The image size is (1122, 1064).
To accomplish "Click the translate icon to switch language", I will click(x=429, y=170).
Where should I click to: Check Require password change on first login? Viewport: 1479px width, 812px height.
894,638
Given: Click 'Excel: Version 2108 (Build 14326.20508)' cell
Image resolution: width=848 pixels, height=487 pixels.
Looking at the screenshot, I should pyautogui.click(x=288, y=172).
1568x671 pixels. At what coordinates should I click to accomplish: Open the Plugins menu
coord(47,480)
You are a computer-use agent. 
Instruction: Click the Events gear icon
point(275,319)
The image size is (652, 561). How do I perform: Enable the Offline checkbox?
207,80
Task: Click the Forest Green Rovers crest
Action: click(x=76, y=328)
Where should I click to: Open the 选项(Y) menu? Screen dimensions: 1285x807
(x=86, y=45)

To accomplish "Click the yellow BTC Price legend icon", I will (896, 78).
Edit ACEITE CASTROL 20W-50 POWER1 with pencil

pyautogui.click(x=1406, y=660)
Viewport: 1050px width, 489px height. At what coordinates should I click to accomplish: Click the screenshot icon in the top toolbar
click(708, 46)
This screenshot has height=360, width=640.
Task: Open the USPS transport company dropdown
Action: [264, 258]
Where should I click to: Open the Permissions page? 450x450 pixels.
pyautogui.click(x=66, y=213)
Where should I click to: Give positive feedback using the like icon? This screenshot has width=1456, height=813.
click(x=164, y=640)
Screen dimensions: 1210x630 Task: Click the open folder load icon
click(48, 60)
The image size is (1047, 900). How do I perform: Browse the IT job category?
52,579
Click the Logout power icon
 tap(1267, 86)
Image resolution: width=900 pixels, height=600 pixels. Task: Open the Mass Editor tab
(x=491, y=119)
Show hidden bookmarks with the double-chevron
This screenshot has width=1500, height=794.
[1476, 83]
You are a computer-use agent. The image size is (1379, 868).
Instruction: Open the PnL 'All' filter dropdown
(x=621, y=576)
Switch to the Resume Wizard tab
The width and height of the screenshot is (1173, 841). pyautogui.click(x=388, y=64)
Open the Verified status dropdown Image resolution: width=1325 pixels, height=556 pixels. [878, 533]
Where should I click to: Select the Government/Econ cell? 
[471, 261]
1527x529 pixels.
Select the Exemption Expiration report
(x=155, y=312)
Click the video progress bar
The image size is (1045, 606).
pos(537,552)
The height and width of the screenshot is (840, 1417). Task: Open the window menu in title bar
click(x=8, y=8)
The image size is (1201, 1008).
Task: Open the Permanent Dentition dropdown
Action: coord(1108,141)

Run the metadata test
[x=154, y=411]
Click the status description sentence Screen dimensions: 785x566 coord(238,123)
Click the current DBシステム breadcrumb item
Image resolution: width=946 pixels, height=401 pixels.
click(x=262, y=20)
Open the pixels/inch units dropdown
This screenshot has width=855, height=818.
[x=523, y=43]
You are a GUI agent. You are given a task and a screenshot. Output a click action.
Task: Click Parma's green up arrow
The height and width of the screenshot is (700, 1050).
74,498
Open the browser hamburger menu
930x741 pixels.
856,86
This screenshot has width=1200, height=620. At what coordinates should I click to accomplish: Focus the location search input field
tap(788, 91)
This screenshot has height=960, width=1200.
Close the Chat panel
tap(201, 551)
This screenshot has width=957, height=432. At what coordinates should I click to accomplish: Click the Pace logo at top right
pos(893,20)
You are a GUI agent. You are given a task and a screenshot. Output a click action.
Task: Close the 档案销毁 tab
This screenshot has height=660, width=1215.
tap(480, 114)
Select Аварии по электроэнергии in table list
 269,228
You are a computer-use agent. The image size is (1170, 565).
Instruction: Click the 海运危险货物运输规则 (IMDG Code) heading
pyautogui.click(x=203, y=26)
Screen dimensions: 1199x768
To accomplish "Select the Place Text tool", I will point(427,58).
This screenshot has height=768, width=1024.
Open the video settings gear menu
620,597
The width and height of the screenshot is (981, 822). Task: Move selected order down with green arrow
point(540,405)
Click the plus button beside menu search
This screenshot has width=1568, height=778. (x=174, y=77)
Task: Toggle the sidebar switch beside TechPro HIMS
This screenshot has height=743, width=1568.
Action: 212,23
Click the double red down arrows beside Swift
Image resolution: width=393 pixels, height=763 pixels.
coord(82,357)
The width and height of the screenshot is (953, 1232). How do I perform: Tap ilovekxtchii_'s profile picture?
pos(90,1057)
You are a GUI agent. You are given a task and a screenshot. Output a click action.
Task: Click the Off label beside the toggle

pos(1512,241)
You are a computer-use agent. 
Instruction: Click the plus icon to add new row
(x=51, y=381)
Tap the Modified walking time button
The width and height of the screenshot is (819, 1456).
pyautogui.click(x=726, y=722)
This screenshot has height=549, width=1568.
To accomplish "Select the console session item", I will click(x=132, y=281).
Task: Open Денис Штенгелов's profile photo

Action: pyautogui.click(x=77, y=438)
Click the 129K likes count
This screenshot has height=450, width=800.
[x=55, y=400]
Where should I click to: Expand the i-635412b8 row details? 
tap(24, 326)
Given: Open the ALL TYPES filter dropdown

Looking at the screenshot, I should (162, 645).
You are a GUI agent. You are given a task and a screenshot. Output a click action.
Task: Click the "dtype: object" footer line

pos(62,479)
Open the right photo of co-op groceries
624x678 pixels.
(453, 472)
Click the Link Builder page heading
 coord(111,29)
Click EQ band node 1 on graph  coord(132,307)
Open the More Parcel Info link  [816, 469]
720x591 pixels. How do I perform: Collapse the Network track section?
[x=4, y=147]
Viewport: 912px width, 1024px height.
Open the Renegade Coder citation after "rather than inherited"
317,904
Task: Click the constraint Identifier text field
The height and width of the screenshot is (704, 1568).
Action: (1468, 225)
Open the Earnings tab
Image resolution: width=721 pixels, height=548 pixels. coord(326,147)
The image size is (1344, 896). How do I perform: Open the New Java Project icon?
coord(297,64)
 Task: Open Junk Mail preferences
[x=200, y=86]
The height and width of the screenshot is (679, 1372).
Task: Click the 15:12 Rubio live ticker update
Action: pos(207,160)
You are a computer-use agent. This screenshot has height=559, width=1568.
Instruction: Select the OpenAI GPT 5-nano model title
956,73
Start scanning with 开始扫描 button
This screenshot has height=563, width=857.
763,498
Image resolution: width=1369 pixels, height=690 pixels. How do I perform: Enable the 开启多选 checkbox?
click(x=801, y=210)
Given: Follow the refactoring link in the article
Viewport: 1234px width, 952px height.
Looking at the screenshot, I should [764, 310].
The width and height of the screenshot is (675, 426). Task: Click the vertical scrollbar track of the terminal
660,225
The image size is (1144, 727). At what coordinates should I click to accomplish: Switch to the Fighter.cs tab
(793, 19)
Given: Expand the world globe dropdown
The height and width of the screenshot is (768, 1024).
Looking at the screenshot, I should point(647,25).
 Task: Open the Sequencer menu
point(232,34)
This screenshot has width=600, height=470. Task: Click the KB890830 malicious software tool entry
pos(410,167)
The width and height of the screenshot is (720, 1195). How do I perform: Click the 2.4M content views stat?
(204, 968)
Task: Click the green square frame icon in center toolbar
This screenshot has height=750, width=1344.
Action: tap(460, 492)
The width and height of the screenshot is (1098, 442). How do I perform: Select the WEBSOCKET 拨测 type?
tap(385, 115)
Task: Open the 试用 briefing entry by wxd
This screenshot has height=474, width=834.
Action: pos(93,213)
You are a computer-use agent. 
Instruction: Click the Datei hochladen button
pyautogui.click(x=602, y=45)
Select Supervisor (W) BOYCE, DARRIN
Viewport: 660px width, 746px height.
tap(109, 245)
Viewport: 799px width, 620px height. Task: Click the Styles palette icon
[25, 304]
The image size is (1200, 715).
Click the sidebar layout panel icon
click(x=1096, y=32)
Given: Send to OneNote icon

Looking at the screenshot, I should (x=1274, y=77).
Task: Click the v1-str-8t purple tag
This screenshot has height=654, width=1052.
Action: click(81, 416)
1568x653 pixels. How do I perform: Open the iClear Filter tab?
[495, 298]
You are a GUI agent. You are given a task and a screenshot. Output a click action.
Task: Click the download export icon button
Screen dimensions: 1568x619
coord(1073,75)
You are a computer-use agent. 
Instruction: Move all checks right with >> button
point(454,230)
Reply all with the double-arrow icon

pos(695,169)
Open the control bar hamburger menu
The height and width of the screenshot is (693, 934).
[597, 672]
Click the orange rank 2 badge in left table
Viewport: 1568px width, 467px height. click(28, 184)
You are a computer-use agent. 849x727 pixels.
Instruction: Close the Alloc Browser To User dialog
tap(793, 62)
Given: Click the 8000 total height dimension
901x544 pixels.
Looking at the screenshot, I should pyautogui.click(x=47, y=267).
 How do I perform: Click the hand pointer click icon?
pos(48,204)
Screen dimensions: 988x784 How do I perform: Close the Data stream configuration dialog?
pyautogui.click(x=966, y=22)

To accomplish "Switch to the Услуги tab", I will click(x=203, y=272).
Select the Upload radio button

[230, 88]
+-------+
Exercise objective
From the material above, copy exactly the lines between the line holding "Task: Close the 档案销毁 tab" and the line holding "Task: Toggle the", inclusive, and only those.

Answer to the exercise
Task: Close the 档案销毁 tab
This screenshot has height=660, width=1215.
tap(480, 114)
Select Аварии по электроэнергии in table list
 269,228
You are a computer-use agent. The image size is (1170, 565).
Instruction: Click the 海运危险货物运输规则 (IMDG Code) heading
pyautogui.click(x=203, y=26)
Screen dimensions: 1199x768
To accomplish "Select the Place Text tool", I will point(427,58).
This screenshot has height=768, width=1024.
Open the video settings gear menu
620,597
The width and height of the screenshot is (981, 822). Task: Move selected order down with green arrow
point(540,405)
Click the plus button beside menu search
This screenshot has width=1568, height=778. (x=174, y=77)
Task: Toggle the sidebar switch beside TechPro HIMS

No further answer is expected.